In terms of rock ‘n roll time, an eight-year break is an eternity. Unless a band spends eight years recording a masterpiece or otherwise nursing a killer reunion tour, chances are the rest of the music world has moved on by the time it resurfaces. Then again, Circulatory System (and most Elephant Six constituents in general) seems to operate outside of the traditional rock ‘n roll time continuum anyhow.

Formed by Will Cullen Hart in 2000 (after his other main project, Olivia Tremor Control decided to take a breather), Circulatory System stands as another loose conglomeration of Elephant Six buds. In 2001, the group released it’s eponymous debut—a colossal helping of psychedelic guitars, smart orchestration, and loads ‘o quirk—along with a “remix” of that album in the same year, but has maintained radio silence ever since. So why has Hart waited until 2009 to post a follow-up? Well, the singer attributes the interruption to multiple sclerosis, a condition he was diagnosed with a few years back. The event purportedly delayed the construction of Signal Morning, but also stirred the Olivia Tremor Control camp to start playing together again (!).

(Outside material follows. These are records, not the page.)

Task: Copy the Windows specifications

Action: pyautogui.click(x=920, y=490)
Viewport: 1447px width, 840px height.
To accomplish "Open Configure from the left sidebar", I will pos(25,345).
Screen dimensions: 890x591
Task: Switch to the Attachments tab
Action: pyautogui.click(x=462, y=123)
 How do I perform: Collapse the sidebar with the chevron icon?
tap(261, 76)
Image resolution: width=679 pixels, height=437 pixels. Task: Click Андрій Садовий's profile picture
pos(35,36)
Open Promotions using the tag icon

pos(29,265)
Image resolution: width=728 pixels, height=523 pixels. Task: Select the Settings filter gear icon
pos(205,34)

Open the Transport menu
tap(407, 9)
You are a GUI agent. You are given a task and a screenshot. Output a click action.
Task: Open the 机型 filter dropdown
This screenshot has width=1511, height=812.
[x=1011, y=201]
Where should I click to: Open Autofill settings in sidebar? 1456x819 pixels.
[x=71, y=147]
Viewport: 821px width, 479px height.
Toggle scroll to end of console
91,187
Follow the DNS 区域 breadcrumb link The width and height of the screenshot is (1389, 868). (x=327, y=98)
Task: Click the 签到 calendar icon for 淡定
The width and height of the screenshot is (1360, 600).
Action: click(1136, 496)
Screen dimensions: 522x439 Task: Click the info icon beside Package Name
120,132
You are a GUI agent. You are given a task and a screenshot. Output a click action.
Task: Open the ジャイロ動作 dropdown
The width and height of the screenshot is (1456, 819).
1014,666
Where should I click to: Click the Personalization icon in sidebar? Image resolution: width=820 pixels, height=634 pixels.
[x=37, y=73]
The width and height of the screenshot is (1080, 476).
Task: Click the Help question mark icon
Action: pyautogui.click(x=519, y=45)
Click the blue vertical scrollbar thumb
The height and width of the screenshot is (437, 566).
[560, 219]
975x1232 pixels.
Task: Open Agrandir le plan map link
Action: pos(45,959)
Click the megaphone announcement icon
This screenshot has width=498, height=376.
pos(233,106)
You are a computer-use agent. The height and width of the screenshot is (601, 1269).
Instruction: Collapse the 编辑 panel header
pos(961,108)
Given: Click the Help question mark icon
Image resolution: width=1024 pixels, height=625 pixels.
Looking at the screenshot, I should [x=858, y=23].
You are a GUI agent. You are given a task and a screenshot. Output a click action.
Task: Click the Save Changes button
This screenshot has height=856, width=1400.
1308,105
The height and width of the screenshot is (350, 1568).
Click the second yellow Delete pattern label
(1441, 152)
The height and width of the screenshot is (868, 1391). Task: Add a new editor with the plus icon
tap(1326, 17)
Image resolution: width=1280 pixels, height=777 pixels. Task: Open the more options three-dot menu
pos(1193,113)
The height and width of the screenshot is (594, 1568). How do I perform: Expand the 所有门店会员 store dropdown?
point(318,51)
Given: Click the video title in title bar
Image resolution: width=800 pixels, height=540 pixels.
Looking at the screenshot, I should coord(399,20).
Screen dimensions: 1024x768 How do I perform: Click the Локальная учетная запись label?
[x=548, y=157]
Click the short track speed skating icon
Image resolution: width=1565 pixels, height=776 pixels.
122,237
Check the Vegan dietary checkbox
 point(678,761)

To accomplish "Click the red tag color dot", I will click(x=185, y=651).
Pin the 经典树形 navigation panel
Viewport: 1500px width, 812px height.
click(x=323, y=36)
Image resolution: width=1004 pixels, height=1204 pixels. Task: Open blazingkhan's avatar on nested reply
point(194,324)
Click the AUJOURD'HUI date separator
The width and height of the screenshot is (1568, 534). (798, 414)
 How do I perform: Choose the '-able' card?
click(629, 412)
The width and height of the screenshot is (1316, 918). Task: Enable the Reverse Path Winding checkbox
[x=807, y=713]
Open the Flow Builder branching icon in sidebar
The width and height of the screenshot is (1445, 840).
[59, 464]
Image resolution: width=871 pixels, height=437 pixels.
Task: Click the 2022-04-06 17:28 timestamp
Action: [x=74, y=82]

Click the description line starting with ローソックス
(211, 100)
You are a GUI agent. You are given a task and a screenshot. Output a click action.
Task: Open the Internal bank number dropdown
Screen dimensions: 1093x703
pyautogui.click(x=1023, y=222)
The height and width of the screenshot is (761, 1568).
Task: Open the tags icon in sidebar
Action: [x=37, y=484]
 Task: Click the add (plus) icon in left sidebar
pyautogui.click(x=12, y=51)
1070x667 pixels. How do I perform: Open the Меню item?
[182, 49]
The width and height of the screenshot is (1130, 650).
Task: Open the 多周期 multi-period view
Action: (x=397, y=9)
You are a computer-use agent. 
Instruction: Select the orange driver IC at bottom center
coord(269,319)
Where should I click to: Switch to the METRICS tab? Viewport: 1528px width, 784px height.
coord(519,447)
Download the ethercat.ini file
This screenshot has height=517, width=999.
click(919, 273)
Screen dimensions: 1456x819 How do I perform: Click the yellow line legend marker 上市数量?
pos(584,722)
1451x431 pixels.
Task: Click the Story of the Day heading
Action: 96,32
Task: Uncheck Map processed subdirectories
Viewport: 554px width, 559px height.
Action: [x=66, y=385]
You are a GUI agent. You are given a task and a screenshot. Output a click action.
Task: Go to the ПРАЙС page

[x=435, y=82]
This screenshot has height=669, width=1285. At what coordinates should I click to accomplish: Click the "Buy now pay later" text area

Hart seems to have strayed away from the project naturally as well, letting other interests fill the void in the interim.

Given that lengthy gap, and in the interest of evaluating Signal Morning fairly, a lot of potential avenues of analysis are somewhat skewed. For starters, Circulatory System isn’t trying to make a career out of this music—it sounds more like friends coming together to capture energy on tape to share it with like-minded friends and fans alike. With intentions like that, who cares if this record doesn’t “measure up” in any traditional sense? Hart also admits that the chronology of songwriting varies heavily, with some of the initial demos dating as far back as 1993. So to compare Hart’s ideas circa 2001 to their 2009 iteration is somewhat baseless.

Keeping those qualifications in mind, let’s get down to it: At their core, Circulatory System and Signal Morning overlap heavily in terms of aesthetics (*see previous note about songwriting chronology). Hart’s distinctive voice is as alluring as ever, the album embraces lo-fi elements without glorifying them, and there’s a healthy mix of melodicism, abstraction, and hypnogogic reverie. There’s more straight-up noise on Signal Morning [“This Morning (We Remembered Everything)”; “The Pelican Trust”], along with a decidedly more somber tone, but it’s just as charmingly piecemeal as its predecessor. Opener “Woodpecker Greeting Worker Ant” and mid-disc jam “The Spinning Continuous” especially channel the sort of boundless vigor that typifies so many great Elephant Six recordings.

If the circumstances were a bit different though, it would be easier to say that Signal Morning is too unfocused, and somewhat lacking in new ideas from Hart. But the eight-year gap privileges the artist in ways it wouldn’t for others: It’s definitely long enough to justify a similar-sounding record (hey, it’s “new”), especially when the quality of that material is already of a high caliber. And as far as veteran Elephant Six material goes, maybe we should just be glad this exists before taking any cheap shots at it.